Testo fornito:
++++
SENUA'S SAGA: HELLBLADE II

Dall’attenzione spasmodica per la regia e la performance, da come “flirta” con la tecnica del piano-sequenza, e poi dalla scelta di muoversi costantemente sul confine tra un viaggio passivo, quindi spettatoriale, e avventura partecipativa, si capisce che Hellblade 2 fa di tutto per proporsi non tanto come un videogame, bensì come un’esperienza audiovisiva che marginalmente preveda – a tratti e con intensità incostante – l’intervento del fruitore. Potremmo chiamarlo, volendo, un film interattivo: di quelli che però vanno dritti verso un finale già deciso, senza lasciare al suo pubblico la possibilità di orientare le svolte del racconto. 

E allora forse è meglio catalogare Hellblade 2 come un moderno walking simulator: che integra di tanto in tanto qualche enigma, qualche combattimento dall’indubbio valore scenico (seppur sorretto da meccaniche estremamente limitate), e la timida possibilità di allontanarsi dal sentiero principale per recuperare frammenti aggiuntivi di storia e alcune informazioni sul folklore islandese.

Quello che voglio dire è che la nuova produzione di Ninja Theory, sebbene poggi sulle solite fondamenta di Senua’s Sacrifice, riduce ulteriormente la quantità e l’impatto degli elementi ludici, parlando non tanto, o almeno non solo, a chi vuole giocare, ma anche a chi vuole vivere una storia potente.

Ci sono altri due elementi che sottolineano ulteriormente questa direzione creativa: la presenza delle bande nere orizzontali per tutta la durata del gioco, che ritagliano l’immagine in un formato tipicamente cinematografico (anamorfico, con una proporzione di 2,39:1), e la totale assenza di interfaccia. In Hellblade 2 non compare neppure una volta l’icona di un tasto, non ci sono suggerimenti scritti su cosa fare o menù per potenziare le caratteristiche di Senua; tutte le soluzioni per orientare il giocatore, gli indizi, le indicazioni sul tempismo con cui parare sono diegetiche, integrate nel tessuto del racconto e rappresentate con strumenti interni al mondo di gioco e con esso coerenti. Molto spesso si tratta dei bagliori delle lame, oppure delle voci che infestano la testa di Senua: una chiacchiera asfissiante che rappresenta in maniera impeccabile le psicosi della protagonista. Sono scelte atipiche, forti anche se non proprio originali, che ribadiscono ulteriormente quanto versatile e plastico possa essere il videogioco inteso come medium. 

Se accettate queste premesse creative (ovvero se non siete fra i convinti integralisti del videogioco inteso come sfida, come passatempo, come puro escapismo) preparatevi a vivere un’esperienza memorabile, imperfetta nei ritmi e nell’approdo eppure capace di lasciarvi momenti indimenticabili e poderose suggestioni.
++++
Consegna:
Riassumi in due frasi il testo su Hellblade 2.

Dati raccolti:
++++
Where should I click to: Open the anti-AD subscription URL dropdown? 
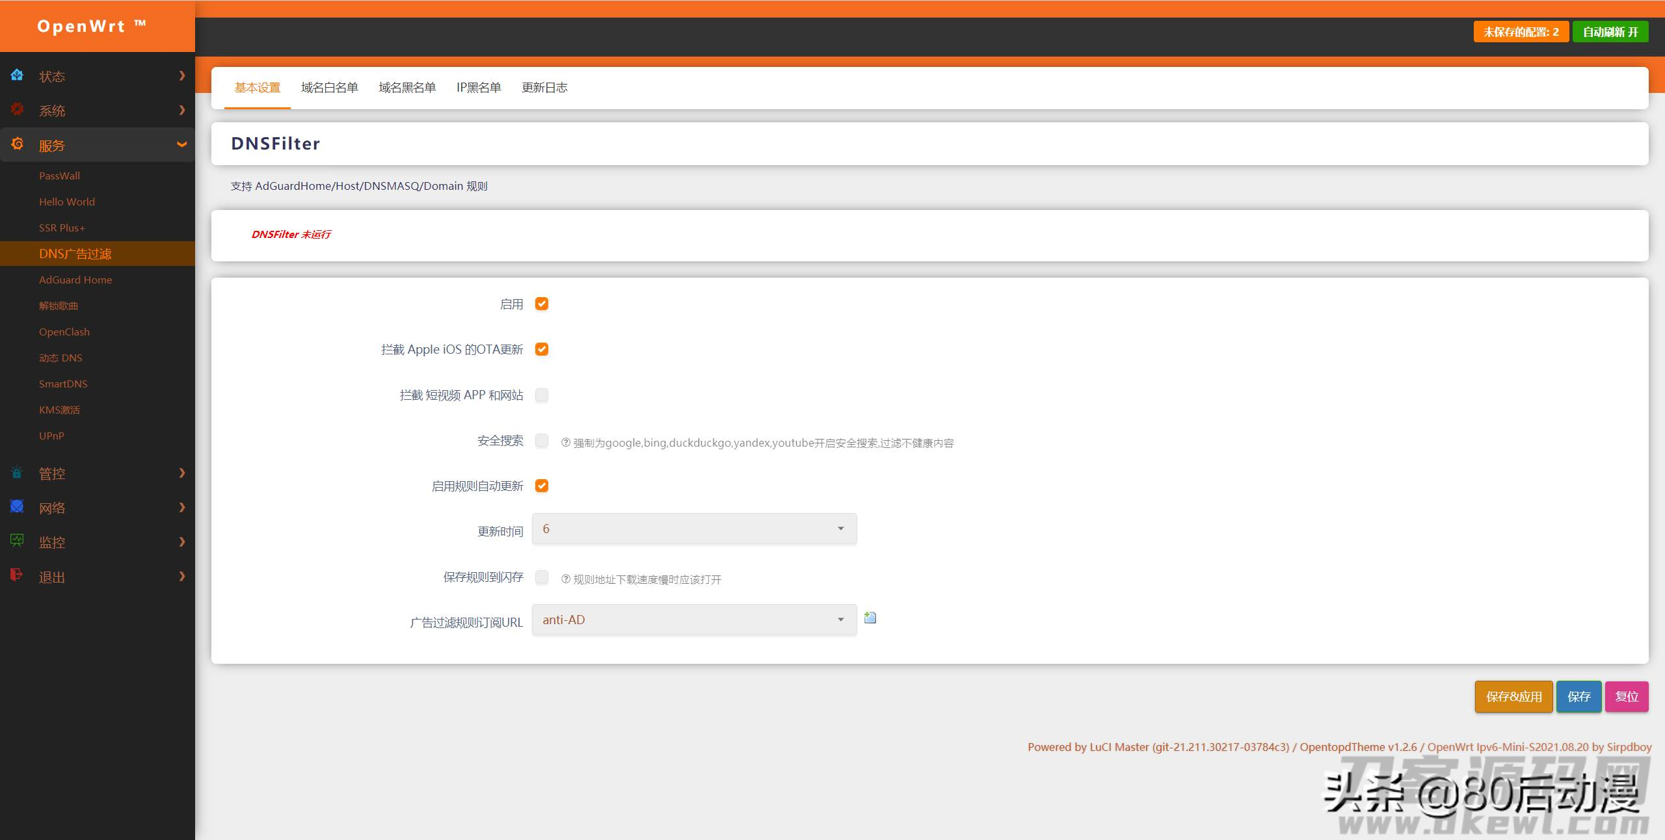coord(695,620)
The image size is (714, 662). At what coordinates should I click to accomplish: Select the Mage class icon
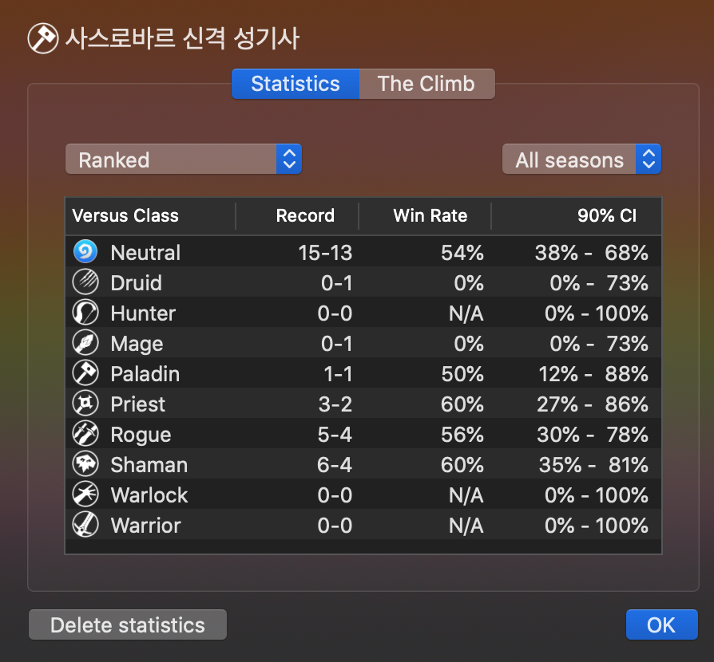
++++
Risultato:
Hellblade 2 si propone più come un'esperienza audiovisiva, vicina a un film interattivo o a un moderno walking simulator, che come un videogame, e rispetto a Senua's Sacrifice riduce ancora gli elementi di gioco. Le bande nere in formato cinematografico e la totale assenza di interfaccia rafforzano questa scelta, e chi ne accetta le premesse vivrà un'esperienza memorabile, anche se imperfetta nei ritmi e nell'approdo.